* **Görev amacı**: Aşağıdaki girdilerin tamamını, hiçbir karakteri değiştirmeden ve satır düzenini koruyarak yeniden yazın.
┄┄┄┄┄┄┄┄┄┄
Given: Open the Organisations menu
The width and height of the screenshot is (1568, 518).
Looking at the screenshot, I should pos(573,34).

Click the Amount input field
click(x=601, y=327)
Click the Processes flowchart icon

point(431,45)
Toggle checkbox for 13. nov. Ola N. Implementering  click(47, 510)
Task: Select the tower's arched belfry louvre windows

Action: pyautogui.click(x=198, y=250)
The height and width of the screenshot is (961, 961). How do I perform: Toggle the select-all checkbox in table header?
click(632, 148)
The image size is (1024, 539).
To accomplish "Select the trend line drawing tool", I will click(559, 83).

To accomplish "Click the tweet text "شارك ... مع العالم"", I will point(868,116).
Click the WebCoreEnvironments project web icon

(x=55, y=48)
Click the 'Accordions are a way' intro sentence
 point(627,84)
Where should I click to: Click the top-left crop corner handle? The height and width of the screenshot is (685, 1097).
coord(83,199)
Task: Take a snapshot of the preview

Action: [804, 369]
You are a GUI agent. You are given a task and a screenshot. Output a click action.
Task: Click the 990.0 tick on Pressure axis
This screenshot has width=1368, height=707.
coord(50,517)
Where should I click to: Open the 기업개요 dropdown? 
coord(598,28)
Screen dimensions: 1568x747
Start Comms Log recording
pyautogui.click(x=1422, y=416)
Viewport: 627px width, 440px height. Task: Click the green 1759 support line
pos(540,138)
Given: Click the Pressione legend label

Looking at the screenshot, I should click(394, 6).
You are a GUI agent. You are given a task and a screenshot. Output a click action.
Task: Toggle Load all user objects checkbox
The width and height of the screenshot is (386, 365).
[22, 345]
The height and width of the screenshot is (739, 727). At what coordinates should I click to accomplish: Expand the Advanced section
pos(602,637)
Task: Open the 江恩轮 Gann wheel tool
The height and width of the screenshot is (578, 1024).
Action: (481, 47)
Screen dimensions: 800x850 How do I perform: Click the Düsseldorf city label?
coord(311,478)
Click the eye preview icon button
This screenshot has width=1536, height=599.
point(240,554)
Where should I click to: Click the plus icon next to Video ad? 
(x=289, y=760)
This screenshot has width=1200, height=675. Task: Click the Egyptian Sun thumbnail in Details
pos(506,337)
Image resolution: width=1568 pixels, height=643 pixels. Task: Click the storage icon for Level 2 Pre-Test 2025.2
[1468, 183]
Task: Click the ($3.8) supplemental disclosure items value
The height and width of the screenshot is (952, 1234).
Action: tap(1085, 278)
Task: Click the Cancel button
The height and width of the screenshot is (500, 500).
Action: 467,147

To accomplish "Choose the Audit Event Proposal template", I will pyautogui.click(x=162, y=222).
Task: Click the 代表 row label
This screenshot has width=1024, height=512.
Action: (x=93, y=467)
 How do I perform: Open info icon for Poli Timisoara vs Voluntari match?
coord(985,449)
┄┄┄┄┄┄┄┄┄┄
* **Çıktı**:
Given: Open the Organisations menu
The width and height of the screenshot is (1568, 518).
Looking at the screenshot, I should pos(573,34).

Click the Amount input field
click(x=601, y=327)
Click the Processes flowchart icon

point(431,45)
Toggle checkbox for 13. nov. Ola N. Implementering  click(47, 510)
Task: Select the tower's arched belfry louvre windows

Action: pyautogui.click(x=198, y=250)
The height and width of the screenshot is (961, 961). How do I perform: Toggle the select-all checkbox in table header?
click(632, 148)
The image size is (1024, 539).
To accomplish "Select the trend line drawing tool", I will click(559, 83).

To accomplish "Click the tweet text "شارك ... مع العالم"", I will point(868,116).
Click the WebCoreEnvironments project web icon

(x=55, y=48)
Click the 'Accordions are a way' intro sentence
 point(627,84)
Where should I click to: Click the top-left crop corner handle? The height and width of the screenshot is (685, 1097).
coord(83,199)
Task: Take a snapshot of the preview

Action: [804, 369]
You are a GUI agent. You are given a task and a screenshot. Output a click action.
Task: Click the 990.0 tick on Pressure axis
This screenshot has width=1368, height=707.
coord(50,517)
Where should I click to: Open the 기업개요 dropdown? 
coord(598,28)
Screen dimensions: 1568x747
Start Comms Log recording
pyautogui.click(x=1422, y=416)
Viewport: 627px width, 440px height. Task: Click the green 1759 support line
pos(540,138)
Given: Click the Pressione legend label

Looking at the screenshot, I should click(394, 6).
You are a GUI agent. You are given a task and a screenshot. Output a click action.
Task: Toggle Load all user objects checkbox
The width and height of the screenshot is (386, 365).
[22, 345]
The height and width of the screenshot is (739, 727). At what coordinates should I click to accomplish: Expand the Advanced section
pos(602,637)
Task: Open the 江恩轮 Gann wheel tool
The height and width of the screenshot is (578, 1024).
Action: (481, 47)
Screen dimensions: 800x850 How do I perform: Click the Düsseldorf city label?
coord(311,478)
Click the eye preview icon button
This screenshot has width=1536, height=599.
point(240,554)
Where should I click to: Click the plus icon next to Video ad? 
(x=289, y=760)
This screenshot has width=1200, height=675. Task: Click the Egyptian Sun thumbnail in Details
pos(506,337)
Image resolution: width=1568 pixels, height=643 pixels. Task: Click the storage icon for Level 2 Pre-Test 2025.2
[1468, 183]
Task: Click the ($3.8) supplemental disclosure items value
The height and width of the screenshot is (952, 1234).
Action: tap(1085, 278)
Task: Click the Cancel button
The height and width of the screenshot is (500, 500).
Action: 467,147

To accomplish "Choose the Audit Event Proposal template", I will pyautogui.click(x=162, y=222).
Task: Click the 代表 row label
This screenshot has width=1024, height=512.
Action: (x=93, y=467)
 How do I perform: Open info icon for Poli Timisoara vs Voluntari match?
coord(985,449)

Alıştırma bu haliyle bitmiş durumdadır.